The 2020 Roubaix Expert is lighter and more aerodynamic than her previous bike. The theory is that with a stiffer chassis you get both a heightened feel of the road and better power transfer and handling. The aim is to improve rider confidence.
As a newcomer to all this, I was a little skeptical of things like electronic gears, hydraulic brakes, and adjustable dampening. But to cut a long story short, these things have combined to make a difference not only to speed but the overall feel of the bike. She came back from her first ride on it beaming. Not because she had gone faster, but because she’d enjoyed her ride more. “It just handles so much better. I feel more in control down hills and cornering. It just rolls differently.”

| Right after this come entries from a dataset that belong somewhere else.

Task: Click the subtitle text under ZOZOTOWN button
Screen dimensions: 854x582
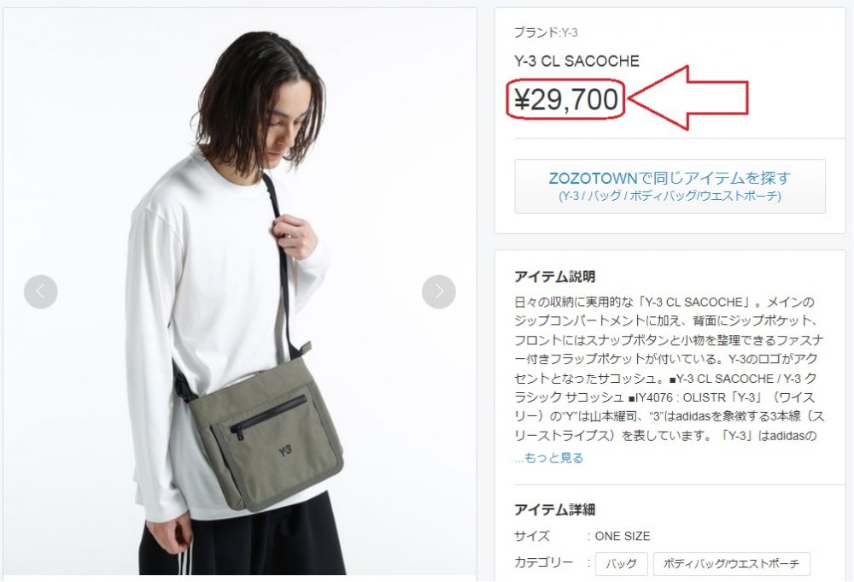Action: (670, 197)
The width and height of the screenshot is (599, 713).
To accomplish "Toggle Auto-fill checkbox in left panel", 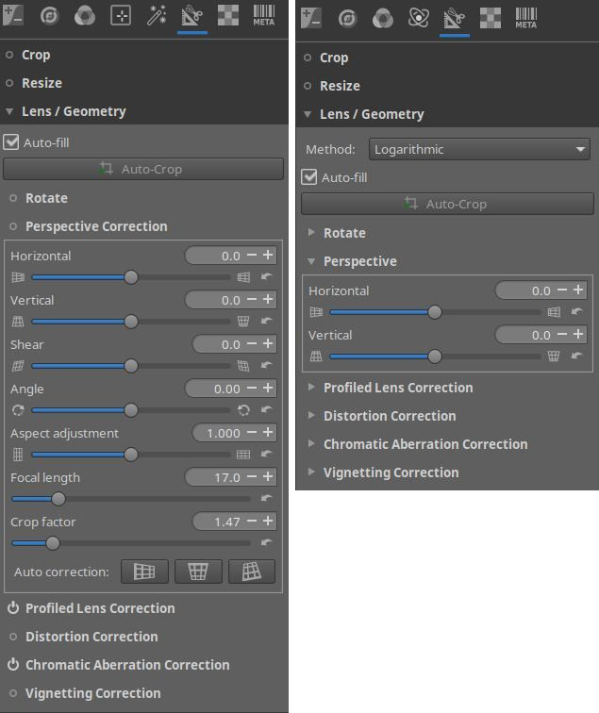I will pos(11,142).
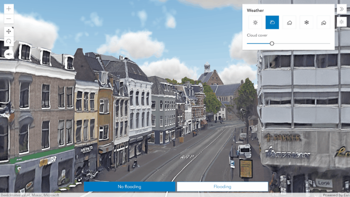Open the Powered by Esri link
Image resolution: width=350 pixels, height=197 pixels.
pyautogui.click(x=336, y=195)
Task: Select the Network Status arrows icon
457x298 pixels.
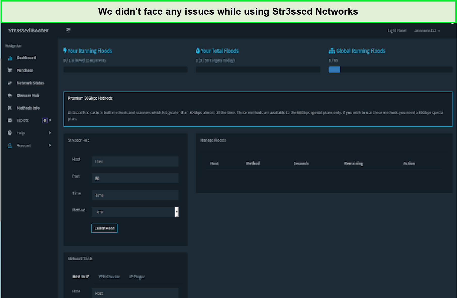Action: click(10, 83)
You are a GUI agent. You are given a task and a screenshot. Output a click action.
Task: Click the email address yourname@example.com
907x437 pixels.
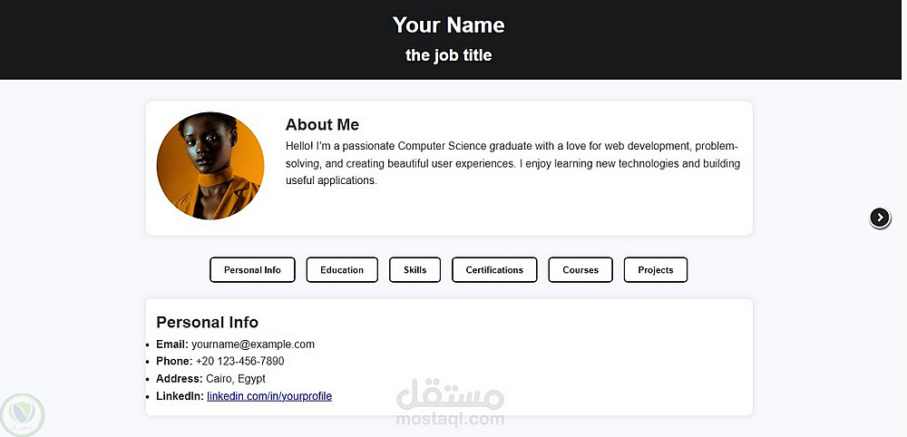coord(253,345)
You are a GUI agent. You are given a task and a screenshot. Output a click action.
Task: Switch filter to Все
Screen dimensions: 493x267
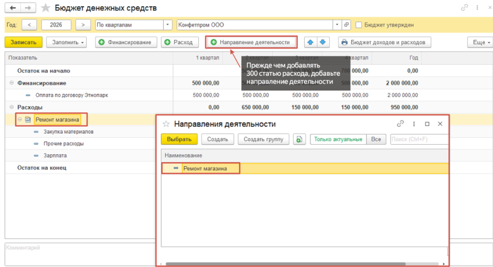(x=376, y=139)
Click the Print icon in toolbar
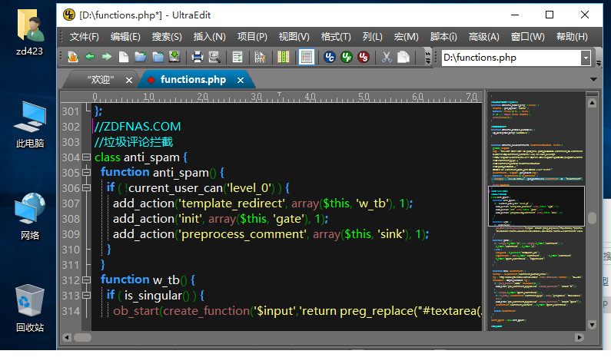 pyautogui.click(x=197, y=57)
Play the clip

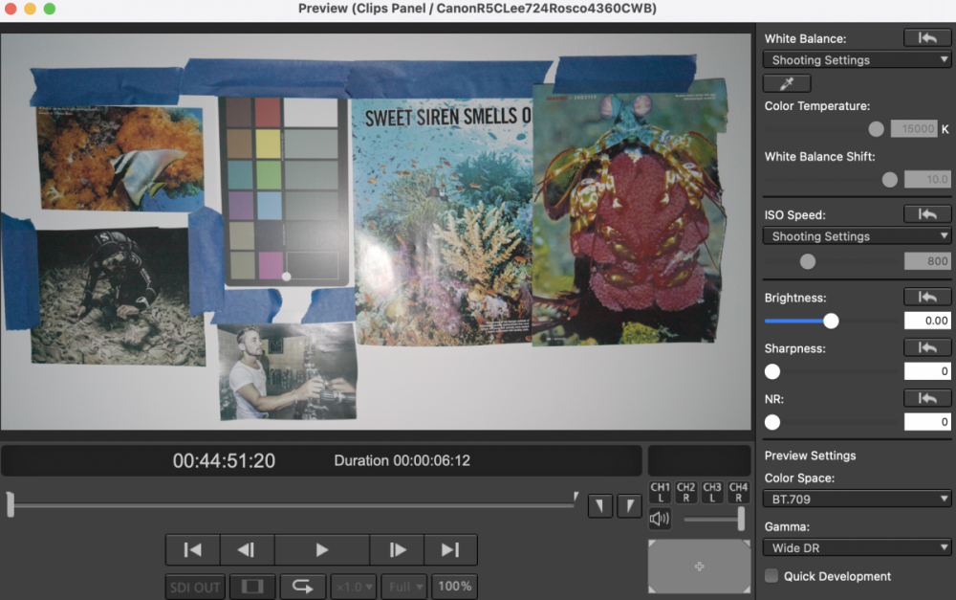pos(322,550)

Through training over the last three months, the bike (and its related technology) has been put through its paces. Some aspects have taken longer to get to grips with than others, and some benefits are only really being seen now training miles are increasing in preparation for the RAB.
Some of the technology is visible and makes an obvious difference as soon as you are on the bike. The Future Shock 2.0 system sits in the front stem and has 9 settings for either comfort or performance. Even on its stiffest setting this absorbs large bumps and keeps the wheels on the road. Being able to control the dampening on hills is designed to offer more efficiency. But on the kind of ride the RAB is, when you will be at the end of yourself, being able to drop into a more comfortable setting could be the difference of completing a stage or not.

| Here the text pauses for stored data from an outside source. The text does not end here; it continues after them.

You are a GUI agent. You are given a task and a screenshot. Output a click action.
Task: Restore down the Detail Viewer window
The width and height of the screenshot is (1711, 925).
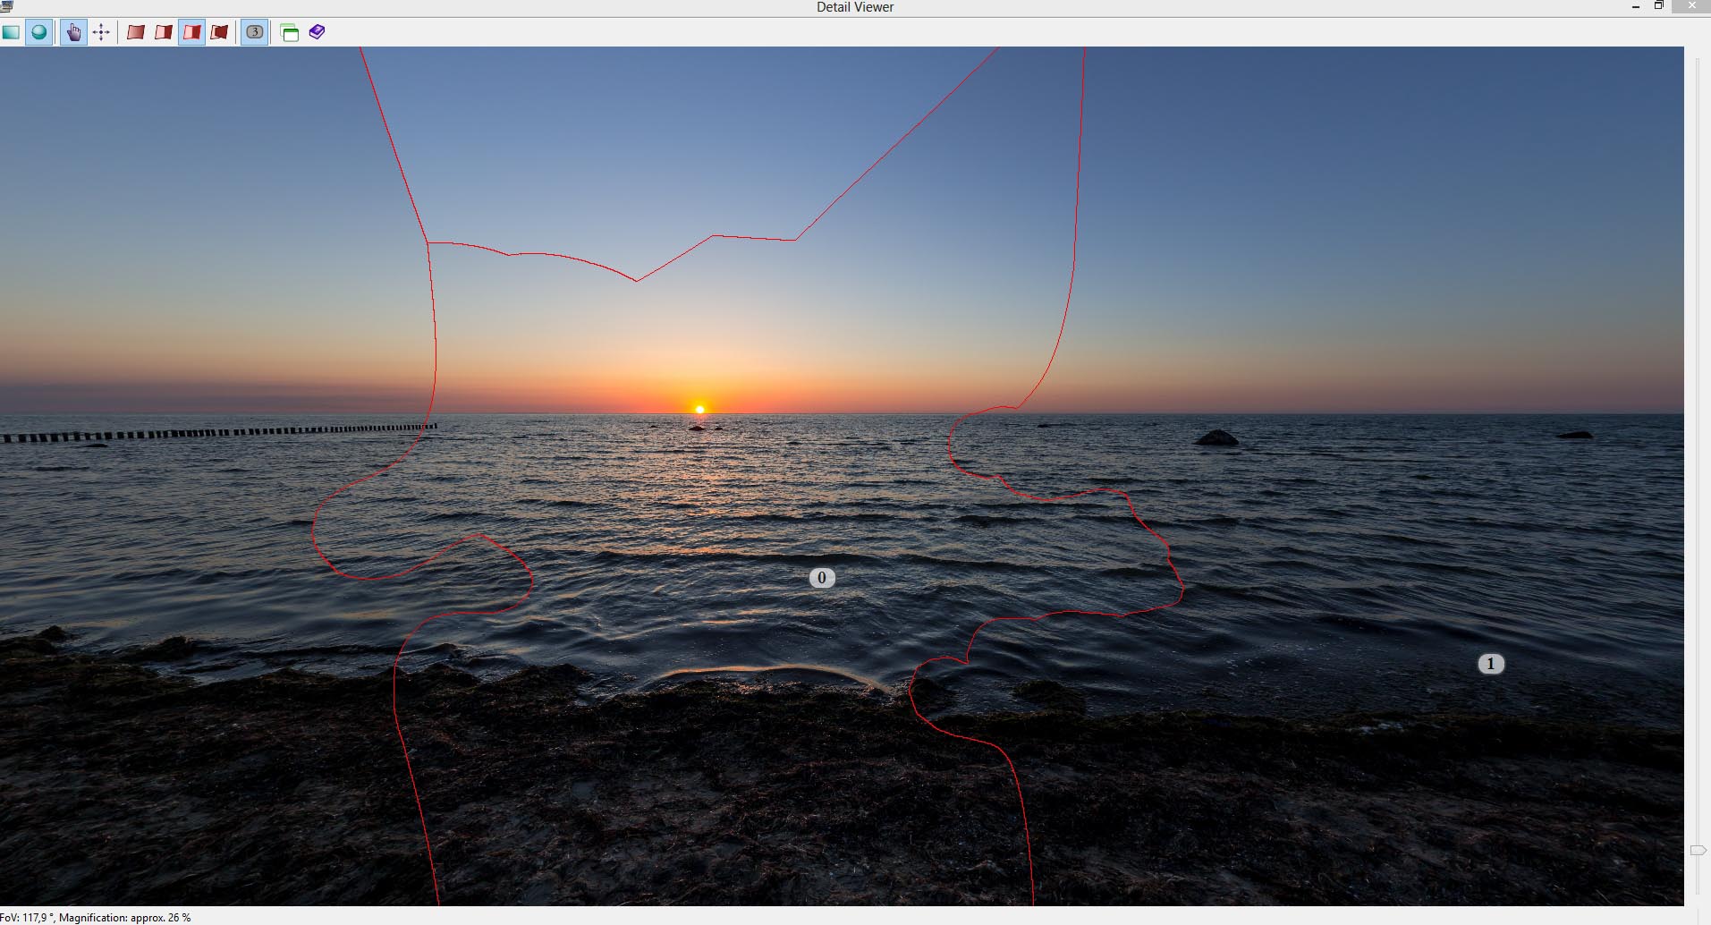1658,6
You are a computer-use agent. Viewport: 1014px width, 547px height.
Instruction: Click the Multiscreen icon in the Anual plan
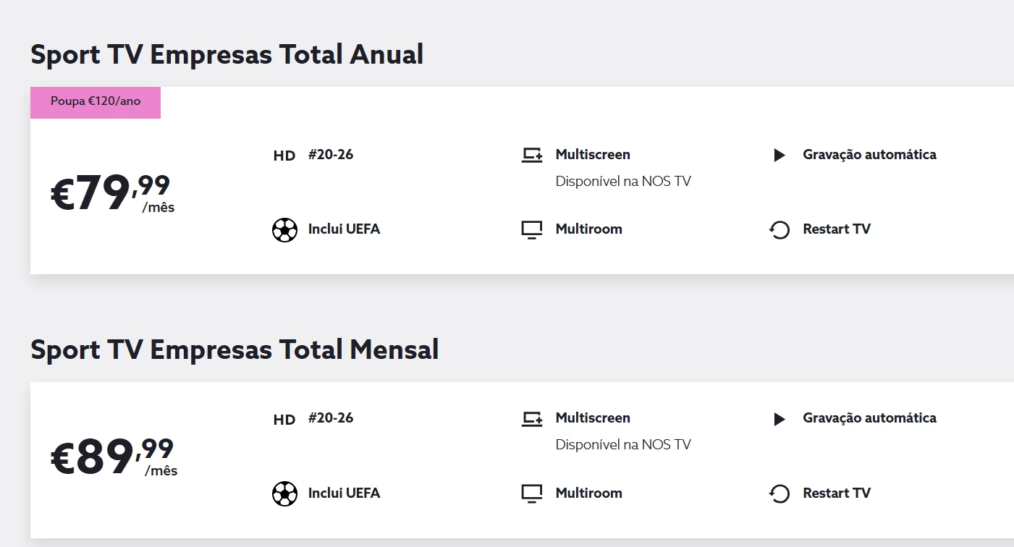click(532, 155)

Then there are the Shimano Ultegra DI2 electronic gears. This controls your shifting to reduce the stress of getting in the right gear. Being a powered system though, this does mean its another thing to keep charged. On a ride like the RAB you have enough to sort every evening without needing to keep this charged too. But a little research showed that a single charge should be more than enough for the whole event. Like all good tech, the DI2 is something you don’t notice you are using, but to go back to riding without it is almost unthinkable.
Along with the visible tech, there are also less obvious enhancements here. The Roubaix frame aims to be aerodynamic while still keeping the weight down. It has what Specialized call FreeFoil tube shapes that do well in aero tests bit also ensures stiffness at the same time. In reading up on the design of the bike I was interested to see that the frame and dimensions are no longer aimed at a particular gender. “We’ve learned that there’s likely more difference between two male cyclists than between a male and female. This means that gender alone doesn’t provide nearly enough data to specialize. It means that separating bikes by male or female is arbitrary and outdated.”

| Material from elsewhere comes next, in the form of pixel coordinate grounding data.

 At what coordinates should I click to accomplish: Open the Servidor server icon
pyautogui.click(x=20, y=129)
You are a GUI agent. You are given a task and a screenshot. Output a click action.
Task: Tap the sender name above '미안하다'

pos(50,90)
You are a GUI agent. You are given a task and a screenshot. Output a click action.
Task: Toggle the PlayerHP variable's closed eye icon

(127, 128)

The tires themselves have also benefitted from some technological advances. Although advice from other bikers suggest a narrow tire at high pressure offers most efficiency, the current thinking is that wider performance road tires run at lower pressures create less rolling resistance — as reflected in the new Roubaix. Although the wider tire is marginally heavier and also marginally less aerodynamic, the benefits are worth it. Also, it contributes to the ride experience in terms of compliance and grip.
This all adds up to a bike that is adding both performance and confidence to my wife as she prepares for her long ride. This kind of comfort may seem like a luxury, but it means that she can take on the sort of multi-day challenge that previously would have been unimaginable.
For those of us who look on as loved ones head off onto busy roads or up ridiculous climbs, it’s a significant comfort to know that the technology they are relying on is not only delivering some great performance but doing this in a way that keeps them confident and in control.